Other Potential Stakeholders:

1. Hardware Makers: PC makers, backbone. Backbone – financial stake because of overload in traffic. Hardware: pressure on reconfiguring; potential liability for security features; also, the more data that flows, the more they sell. Appliance Makers (cell phones).

2. Professors: Books to sell, classes to teach.

3. Countries / Government: Different countries have different needs / desires based on what services they provide (India – services, Nigeria – spam, China – free speech issues). National Security/Terrorism concerns.

4. Law Enforcement: specificity v. broad language in the law; workload.

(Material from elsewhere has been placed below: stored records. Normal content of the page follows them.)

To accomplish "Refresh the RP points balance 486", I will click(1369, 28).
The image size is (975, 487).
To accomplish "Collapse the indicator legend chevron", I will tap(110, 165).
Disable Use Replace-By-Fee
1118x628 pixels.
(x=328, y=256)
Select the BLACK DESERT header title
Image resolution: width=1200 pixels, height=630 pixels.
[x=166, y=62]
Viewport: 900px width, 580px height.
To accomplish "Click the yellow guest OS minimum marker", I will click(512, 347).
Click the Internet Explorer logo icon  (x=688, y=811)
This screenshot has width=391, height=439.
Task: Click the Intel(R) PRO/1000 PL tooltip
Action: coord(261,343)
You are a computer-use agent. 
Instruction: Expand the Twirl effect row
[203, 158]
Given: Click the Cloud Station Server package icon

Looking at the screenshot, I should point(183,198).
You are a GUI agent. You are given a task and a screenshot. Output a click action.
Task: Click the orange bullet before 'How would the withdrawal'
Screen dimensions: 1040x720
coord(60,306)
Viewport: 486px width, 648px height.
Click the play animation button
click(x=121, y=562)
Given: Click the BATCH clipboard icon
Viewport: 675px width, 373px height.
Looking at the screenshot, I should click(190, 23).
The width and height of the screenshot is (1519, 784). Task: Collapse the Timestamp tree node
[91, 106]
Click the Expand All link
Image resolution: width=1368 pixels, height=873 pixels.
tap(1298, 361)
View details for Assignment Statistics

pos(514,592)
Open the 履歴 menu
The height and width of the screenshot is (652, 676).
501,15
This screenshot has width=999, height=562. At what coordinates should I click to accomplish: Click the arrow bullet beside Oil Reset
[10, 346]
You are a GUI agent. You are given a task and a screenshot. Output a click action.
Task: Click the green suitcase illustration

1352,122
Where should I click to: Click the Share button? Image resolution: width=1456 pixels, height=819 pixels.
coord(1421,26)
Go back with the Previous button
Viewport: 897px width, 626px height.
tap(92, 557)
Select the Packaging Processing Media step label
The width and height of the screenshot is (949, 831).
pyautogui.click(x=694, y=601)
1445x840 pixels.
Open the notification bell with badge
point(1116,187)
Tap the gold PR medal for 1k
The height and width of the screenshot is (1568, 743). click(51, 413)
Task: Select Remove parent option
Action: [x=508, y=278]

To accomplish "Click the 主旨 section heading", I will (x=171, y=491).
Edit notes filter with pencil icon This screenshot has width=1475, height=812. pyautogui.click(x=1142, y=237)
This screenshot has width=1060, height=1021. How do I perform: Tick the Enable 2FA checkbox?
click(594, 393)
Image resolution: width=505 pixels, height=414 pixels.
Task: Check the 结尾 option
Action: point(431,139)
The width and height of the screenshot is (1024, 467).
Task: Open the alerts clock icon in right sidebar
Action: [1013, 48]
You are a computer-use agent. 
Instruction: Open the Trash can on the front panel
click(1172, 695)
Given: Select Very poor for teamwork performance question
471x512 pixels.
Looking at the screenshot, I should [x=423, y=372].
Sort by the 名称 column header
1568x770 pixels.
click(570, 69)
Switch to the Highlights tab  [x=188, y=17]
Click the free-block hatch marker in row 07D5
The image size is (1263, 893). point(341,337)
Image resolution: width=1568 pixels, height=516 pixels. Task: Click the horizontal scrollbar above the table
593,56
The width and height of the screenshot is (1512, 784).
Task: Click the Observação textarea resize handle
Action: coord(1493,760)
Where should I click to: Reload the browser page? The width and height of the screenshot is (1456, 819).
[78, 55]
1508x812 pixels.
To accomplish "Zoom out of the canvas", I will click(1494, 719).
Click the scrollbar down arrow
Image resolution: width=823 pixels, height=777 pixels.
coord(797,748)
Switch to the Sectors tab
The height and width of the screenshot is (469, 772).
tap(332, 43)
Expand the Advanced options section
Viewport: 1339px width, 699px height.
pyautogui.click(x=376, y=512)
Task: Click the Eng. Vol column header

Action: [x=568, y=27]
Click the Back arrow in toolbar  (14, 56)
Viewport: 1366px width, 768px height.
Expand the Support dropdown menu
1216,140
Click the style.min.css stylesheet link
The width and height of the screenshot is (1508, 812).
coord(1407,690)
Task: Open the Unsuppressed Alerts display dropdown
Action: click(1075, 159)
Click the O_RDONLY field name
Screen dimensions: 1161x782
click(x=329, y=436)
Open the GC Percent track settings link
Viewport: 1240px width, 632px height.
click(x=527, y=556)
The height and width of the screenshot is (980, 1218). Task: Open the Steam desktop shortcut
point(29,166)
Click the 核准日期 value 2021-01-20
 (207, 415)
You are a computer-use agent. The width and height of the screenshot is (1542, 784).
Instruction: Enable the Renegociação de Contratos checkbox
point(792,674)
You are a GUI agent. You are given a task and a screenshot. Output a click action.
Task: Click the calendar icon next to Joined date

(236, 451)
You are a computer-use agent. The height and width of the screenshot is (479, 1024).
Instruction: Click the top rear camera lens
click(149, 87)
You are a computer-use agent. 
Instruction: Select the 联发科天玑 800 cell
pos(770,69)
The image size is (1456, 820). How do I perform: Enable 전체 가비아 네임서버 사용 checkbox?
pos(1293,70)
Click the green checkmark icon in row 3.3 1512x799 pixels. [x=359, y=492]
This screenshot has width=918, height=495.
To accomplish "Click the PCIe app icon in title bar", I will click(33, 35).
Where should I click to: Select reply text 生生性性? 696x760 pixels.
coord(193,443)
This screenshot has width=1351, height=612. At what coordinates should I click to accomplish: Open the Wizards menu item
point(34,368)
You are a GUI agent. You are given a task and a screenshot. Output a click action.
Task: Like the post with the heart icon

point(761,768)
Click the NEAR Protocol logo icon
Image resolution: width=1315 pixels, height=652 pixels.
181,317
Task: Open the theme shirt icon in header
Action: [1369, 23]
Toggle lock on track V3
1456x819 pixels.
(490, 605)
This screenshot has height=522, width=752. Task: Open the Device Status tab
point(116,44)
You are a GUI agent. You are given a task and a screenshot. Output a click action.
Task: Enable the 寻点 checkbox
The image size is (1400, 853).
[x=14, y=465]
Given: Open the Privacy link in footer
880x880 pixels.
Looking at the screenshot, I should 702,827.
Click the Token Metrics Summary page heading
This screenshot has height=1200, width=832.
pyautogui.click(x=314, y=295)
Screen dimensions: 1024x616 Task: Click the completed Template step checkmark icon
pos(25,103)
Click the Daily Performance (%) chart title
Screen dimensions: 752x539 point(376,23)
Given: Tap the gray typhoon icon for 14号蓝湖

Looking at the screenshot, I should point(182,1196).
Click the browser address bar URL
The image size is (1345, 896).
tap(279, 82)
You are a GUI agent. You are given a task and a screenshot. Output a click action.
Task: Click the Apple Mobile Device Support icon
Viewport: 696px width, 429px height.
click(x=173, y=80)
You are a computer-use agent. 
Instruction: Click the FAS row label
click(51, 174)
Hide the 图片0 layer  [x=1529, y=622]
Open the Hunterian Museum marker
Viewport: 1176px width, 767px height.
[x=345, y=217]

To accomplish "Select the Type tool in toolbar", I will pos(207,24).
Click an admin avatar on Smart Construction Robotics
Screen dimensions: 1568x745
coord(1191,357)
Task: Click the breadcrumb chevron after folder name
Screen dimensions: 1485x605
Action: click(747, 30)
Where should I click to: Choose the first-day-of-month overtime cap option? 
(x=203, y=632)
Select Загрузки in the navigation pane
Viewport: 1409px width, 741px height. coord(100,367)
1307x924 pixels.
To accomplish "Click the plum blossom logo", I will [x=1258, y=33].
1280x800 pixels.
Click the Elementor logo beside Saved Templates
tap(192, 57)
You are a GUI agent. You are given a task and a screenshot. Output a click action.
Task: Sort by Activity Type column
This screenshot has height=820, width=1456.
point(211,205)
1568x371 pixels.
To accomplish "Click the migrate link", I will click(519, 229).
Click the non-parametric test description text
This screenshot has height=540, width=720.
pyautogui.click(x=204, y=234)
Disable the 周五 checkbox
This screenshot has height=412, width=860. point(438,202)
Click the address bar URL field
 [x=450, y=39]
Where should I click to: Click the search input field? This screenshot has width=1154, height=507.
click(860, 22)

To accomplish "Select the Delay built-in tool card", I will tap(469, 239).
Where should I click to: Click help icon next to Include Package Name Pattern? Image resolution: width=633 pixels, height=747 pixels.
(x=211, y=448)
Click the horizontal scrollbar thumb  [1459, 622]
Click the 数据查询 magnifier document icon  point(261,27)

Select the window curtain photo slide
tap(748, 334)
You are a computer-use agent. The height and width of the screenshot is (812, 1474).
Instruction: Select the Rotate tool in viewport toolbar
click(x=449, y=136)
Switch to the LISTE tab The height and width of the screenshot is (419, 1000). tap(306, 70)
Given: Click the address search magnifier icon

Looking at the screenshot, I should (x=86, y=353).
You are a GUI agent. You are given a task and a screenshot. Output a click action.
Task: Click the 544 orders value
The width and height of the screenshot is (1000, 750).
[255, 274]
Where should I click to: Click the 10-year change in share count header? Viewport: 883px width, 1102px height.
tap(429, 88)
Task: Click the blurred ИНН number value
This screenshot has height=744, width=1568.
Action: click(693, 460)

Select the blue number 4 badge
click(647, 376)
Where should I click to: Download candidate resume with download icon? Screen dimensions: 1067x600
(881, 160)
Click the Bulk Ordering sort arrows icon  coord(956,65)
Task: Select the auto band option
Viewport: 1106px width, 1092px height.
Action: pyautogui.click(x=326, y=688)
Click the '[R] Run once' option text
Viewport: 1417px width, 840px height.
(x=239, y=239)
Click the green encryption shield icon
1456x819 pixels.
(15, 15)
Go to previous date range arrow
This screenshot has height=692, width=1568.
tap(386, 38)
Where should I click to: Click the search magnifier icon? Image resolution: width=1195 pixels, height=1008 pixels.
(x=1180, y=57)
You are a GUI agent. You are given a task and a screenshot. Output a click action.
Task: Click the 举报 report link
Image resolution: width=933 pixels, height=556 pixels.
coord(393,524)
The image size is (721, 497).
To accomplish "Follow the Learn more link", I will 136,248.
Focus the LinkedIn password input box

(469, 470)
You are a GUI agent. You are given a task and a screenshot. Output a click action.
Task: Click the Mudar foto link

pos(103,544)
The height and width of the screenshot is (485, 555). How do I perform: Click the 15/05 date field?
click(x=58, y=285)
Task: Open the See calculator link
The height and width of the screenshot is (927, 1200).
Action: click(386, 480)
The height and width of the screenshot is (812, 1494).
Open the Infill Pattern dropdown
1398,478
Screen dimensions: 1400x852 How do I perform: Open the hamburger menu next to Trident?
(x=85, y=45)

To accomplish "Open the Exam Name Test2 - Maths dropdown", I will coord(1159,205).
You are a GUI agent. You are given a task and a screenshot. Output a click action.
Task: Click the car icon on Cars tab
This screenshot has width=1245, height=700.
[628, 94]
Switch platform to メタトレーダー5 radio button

5. Corporations: as users; IT Departments at corporations; retailers (like Norton, other corporations that depend on secure transactions like Amazon); software makers; corporations that have intellectual property at stake (whether they have a competing technology or they have copyrighted material that might be stolen).

6. Benevolent Hackers: hacking your iPhone for useful purposes, counting the number of computers on the Internet.

7. Insurance industry: because they may incur liability either through contract or extra-contractual or implied contractual liability by the courts).